Most people really don't understand how converters are clocked, and there's a lot of misinformation and salesman snake-oil out there, most of which is intended to make users think they need a high-dollar external clock.

Put simply: word clock runs at the sample frequency. But the vast majority of gear (not counting some boutique converters) have oversampling converters. These converters require a high-frequency (256, 384, 512 times the sample frequency; 512 times 48 kHz is 24.576 MHz) clock which drives the sigma-delta modulator and the FIR antialiasing filters. It is this clock which must have very low jitter. But the good news is that it's really pretty easy to get low jitter -- just clock the converters off of a high-quality crystal oscillator. You can buy, off-the-shelf, oscillators in the standard frequencies that spec at 5 ppm, if you're willing to spend more than a buck on an oscillator.

You need an external clock if you need to synchronize more than one device.

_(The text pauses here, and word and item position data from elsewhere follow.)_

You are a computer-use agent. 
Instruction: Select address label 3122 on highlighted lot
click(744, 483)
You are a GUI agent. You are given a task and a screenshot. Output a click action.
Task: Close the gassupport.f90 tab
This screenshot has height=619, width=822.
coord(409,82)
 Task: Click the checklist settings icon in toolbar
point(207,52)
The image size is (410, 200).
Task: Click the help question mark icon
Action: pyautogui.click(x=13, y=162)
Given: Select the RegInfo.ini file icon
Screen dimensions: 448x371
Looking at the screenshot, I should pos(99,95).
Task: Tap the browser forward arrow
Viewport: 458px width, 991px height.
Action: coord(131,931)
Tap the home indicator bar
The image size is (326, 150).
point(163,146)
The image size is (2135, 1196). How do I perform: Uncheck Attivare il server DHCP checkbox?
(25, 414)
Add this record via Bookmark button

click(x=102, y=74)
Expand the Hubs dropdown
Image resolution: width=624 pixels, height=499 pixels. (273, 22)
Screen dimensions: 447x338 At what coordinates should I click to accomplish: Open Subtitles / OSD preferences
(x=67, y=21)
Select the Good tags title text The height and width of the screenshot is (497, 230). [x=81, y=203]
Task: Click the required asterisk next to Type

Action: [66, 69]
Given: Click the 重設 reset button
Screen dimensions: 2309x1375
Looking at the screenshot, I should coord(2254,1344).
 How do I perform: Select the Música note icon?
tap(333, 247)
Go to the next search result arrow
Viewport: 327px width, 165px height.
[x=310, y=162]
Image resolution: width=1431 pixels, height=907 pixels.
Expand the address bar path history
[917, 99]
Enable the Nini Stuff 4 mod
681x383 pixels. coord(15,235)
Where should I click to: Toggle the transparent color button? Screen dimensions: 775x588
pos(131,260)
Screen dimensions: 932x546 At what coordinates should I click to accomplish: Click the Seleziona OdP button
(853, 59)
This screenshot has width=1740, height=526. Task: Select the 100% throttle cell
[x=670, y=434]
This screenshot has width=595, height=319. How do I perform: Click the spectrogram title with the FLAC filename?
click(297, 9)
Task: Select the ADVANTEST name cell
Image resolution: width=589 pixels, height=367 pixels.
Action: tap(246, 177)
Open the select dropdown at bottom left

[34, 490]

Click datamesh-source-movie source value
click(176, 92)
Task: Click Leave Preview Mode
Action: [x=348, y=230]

So if you have three 8-channel converters that you'd like to run synchronously, you declare one as the master, which sources the word clock, and the other two slave off of it. Or you could use an external word-clock generator of your choice and slave all three to it.

So if you are slaving your converter to external word clock, your converter must have a high-quality phase-locked loop circuit that can generate that high-frequency modulator clock. That PLL must be low jitter while at the same time able to sync to the input clock which will have jitter of its own, and this is not a trivial design.

Sum: you can never do better, clock-wise, than using a device's internal crystal oscillator as the clock source.

-a
"On the internet, nobody can hear you mix a band."